Post by Andrew Kearley on Mon Nov 02, 2009 4:28 pm

I've written a detailed analysis of Breakaway on my website. You can read it here if interested:
http://www.eyespider.freeserve.co.uk/space/one/ep01.html
I won't bother to quote it all here - interestingly, I cover many of the same points as Robert does above, but sometimes I come to a different conclusion. Have a look, see what you think...

Here a few random paragraphs from my review - these are particularly about the scientific issues raised in the episode. (It's something I think about a lot - partly because of the way Space: 1999 has been frequently criticized over the years for its lack of scientific accuracy - usually by people who think nothing of accepting things like faster-than-light spaceships and matter teleportation in their own favourite shows. Very Happy Whilst it might be a bit far-fetched, Space has forced me to think about some of the issues it raises, and to read up on the various topics - and to me, that's a good thing - if the series has made me think, and has made me find out something new, then it's done something worthwhile.)

Can a rogue planet like Meta, travelling through space between solar systems, without the heat of a sun to sustain it, support life? Or would any atmosphere it did have be frozen solid? Since Moonbase Alpha is proposing to land a spacecraft there, it would seem Meta is a terrestrial-sized planet, rather than say a gas giant. The planetary scientist David Stevenson has theorized that an Earth-sized interstellar planet with a thick hydrogen atmosphere could insulate itself against heat loss, such that the planet's own geothermal energy could provide enough heat to melt ice and allow the formation of oceans, as well as ocean-floor volcanism. Now, it's possible that life can exist in these conditions, even without sunlight. (In the depths of Earth's oceans, entire self-contained ecosystems can exist around hydrothermal vents in the ocean floor. New and exceedingly weird species have been discovered in this environment.) But this can't possibly be "life as we know it" as Simmonds suggests.
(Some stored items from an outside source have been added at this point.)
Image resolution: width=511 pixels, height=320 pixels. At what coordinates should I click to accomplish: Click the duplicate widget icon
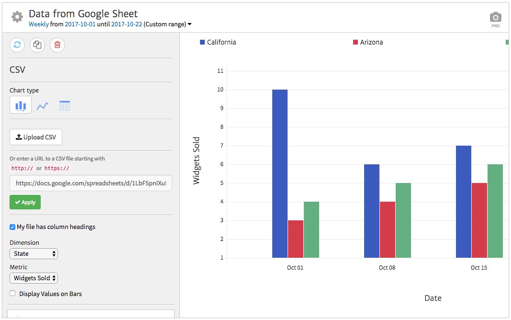[x=37, y=45]
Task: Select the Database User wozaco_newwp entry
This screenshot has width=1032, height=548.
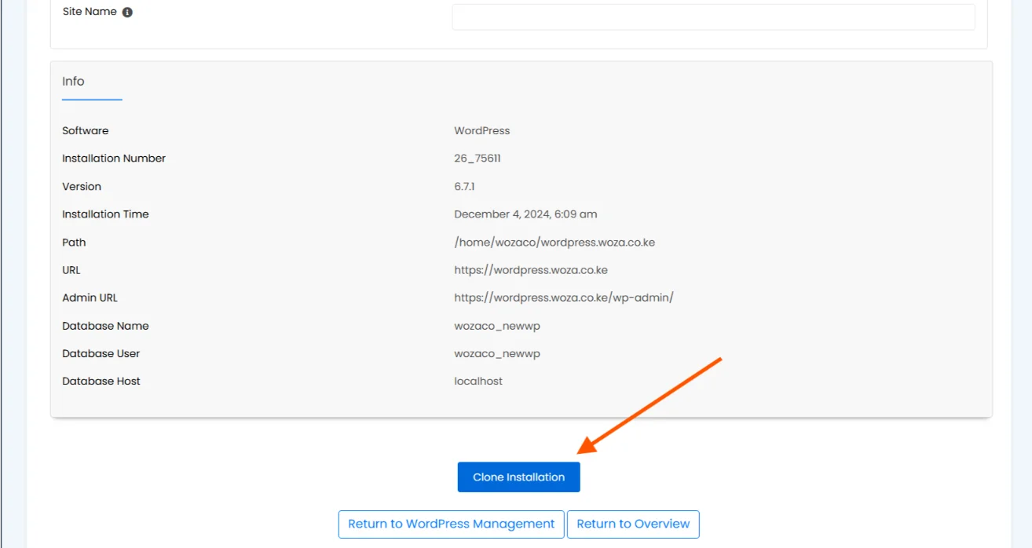Action: pos(496,353)
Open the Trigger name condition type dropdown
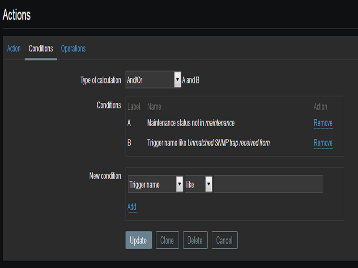358x268 pixels. point(155,184)
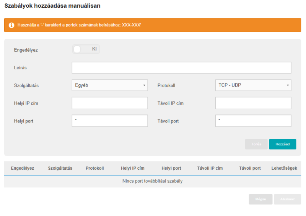Toggle the Engedélyez switch on

point(86,49)
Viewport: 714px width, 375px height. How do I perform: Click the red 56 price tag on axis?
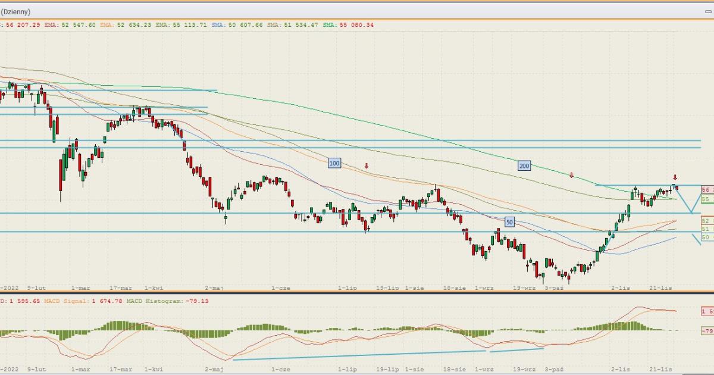coord(707,189)
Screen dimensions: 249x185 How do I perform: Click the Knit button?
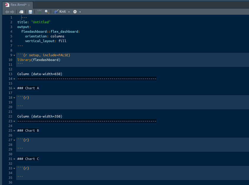point(60,12)
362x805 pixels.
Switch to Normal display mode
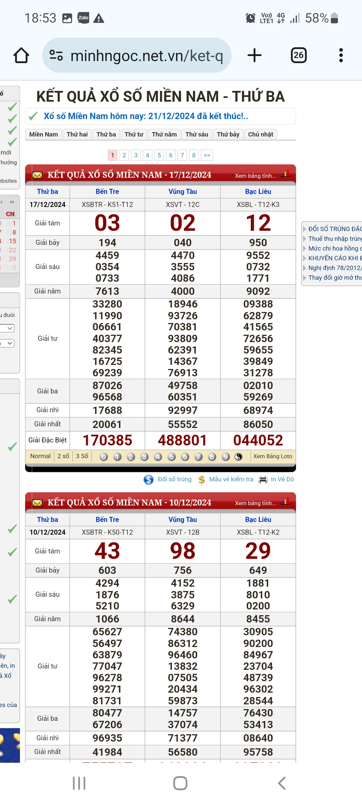tap(40, 456)
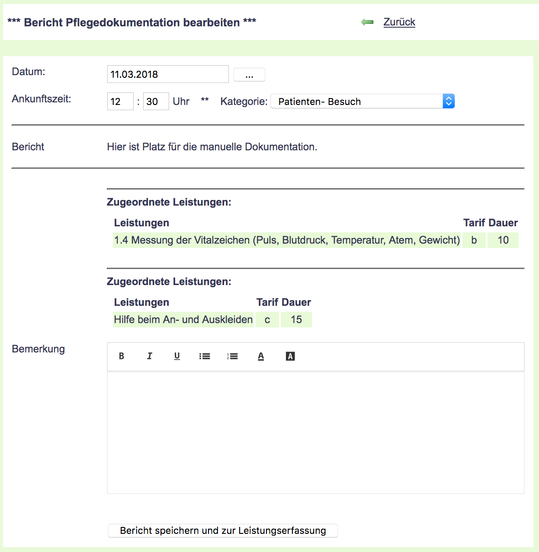The height and width of the screenshot is (552, 539).
Task: Toggle underline formatting in Bemerkung editor
Action: (x=177, y=356)
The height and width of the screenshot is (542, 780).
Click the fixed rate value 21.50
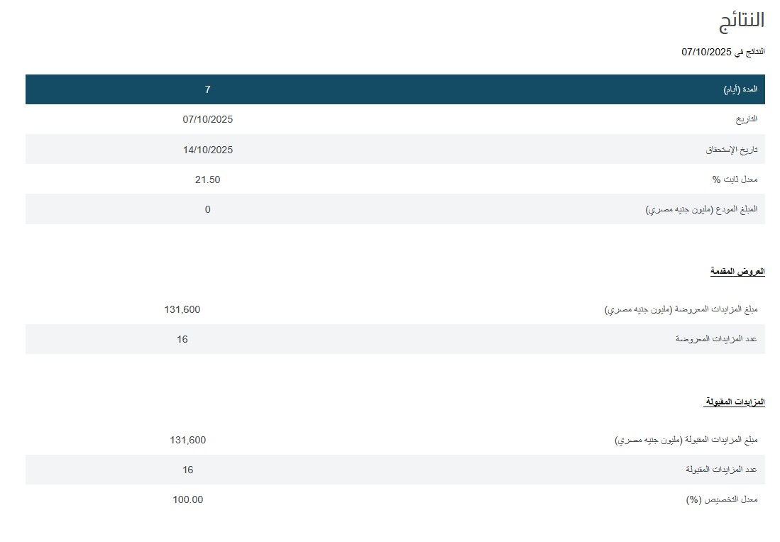(208, 179)
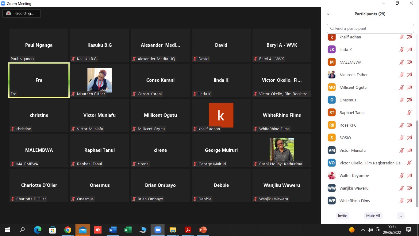
Task: Click camera-off icon next to linda K
Action: [409, 50]
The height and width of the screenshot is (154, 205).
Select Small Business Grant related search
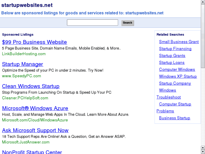pyautogui.click(x=179, y=42)
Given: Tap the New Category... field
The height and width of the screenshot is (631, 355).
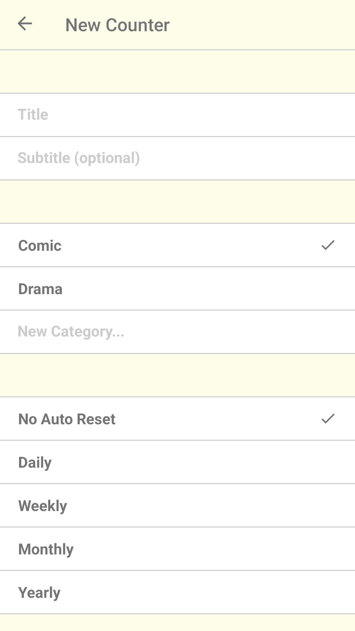Looking at the screenshot, I should [x=178, y=332].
Even assuming that nuclear energy is more widespread than it is in real life, and that the decision has been made to get nuclear waste off Earth - we have to ask whether sending the waste to the Moon is really a sensible solution? Wouldn't it make more sense to load it into a rocket and blast it off into deep space? Then we could just forget about it. Taking it to the Moon requires more effort and more fuel. The waste has to be unloaded and stored; and then constantly monitored to ensure it remains safe.

The build-up of atomic waste is producing unprecedented levels of magnetic energy, and this is responsible for the "illness" affecting the base - diagnosed by Helena as an unusual form of brain damage. A major health scare in recent times has been the fear of the unknown dangers of electromagnetic radiation from mobile phones. (This is radiation in the microwave part of the spectrum.) It's an area that clearly needs more informed research - although the World Health Organization has stated that the alleged risks are "unlikely" - but forms of cancer and brain damage (including disorientation and memory losses) have been cited as possible outcomes of prolonged exposure. Helena also states that the effect is similar to "classic" radiation damage, and that a malignancy (tumour) erupts in the brain. The other physical damage to the victims, such as the disfigured skin and eye cataracts, is fairly consistent with the long term effects of radiation poisoning - although in reality, such damage usually becomes apparent ten or fifteen years after radiation exposure, not on the short time scale seen here. Still, the basic science is accurate enough. The problem with all this is that the writers haven't really decided what's causing what damage. In order to establish their mystery, they present all the symptoms of radiation poisoning - then reveal that the problem is the previously unexpected rise in "magnetic energy": if that means microwave emissions, it could conceivably have caused the brain damage, but not the other physical effects. But if there was no radiation leakage, what caused those first "classic" radiation symptoms? I'm afraid it doesn't add up. There's also the question of whether nuclear waste could produce that magnetic energy in the first place. Microwave emissions are at completely the opposite end of the spectrum from gamma radiation, which is what you'd expect nuclear waste to give out.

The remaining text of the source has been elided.